WORK TO COMPLETE: Throughout the material below, count each line in which the word "height" appears, then reply with the count only.

##### DATA FOR THE TASK

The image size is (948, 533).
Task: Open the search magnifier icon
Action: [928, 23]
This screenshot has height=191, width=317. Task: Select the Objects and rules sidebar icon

##########
##### DATA FOR THE TASK

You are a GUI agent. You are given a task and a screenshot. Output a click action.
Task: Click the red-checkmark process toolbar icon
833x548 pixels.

##########
##### DATA FOR THE TASK

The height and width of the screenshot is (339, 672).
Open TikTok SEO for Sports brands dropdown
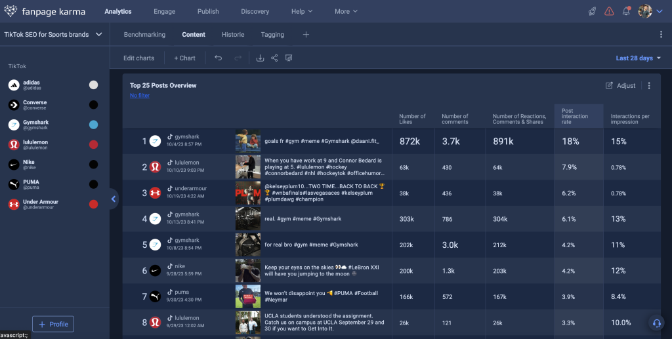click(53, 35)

##########

EXERCISE ANSWER: 2